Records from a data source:
☆ ☆ ☆ ☆

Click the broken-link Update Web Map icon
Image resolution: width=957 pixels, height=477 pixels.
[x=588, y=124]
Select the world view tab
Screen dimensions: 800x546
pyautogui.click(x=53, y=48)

☆ ☆ ☆ ☆

◆ **Task goal**:
Write out, word for word, every line from the one containing "Image resolution: width=957" through the last line of the records above.

◆ **Answer area**:
Image resolution: width=957 pixels, height=477 pixels.
[x=588, y=124]
Select the world view tab
Screen dimensions: 800x546
pyautogui.click(x=53, y=48)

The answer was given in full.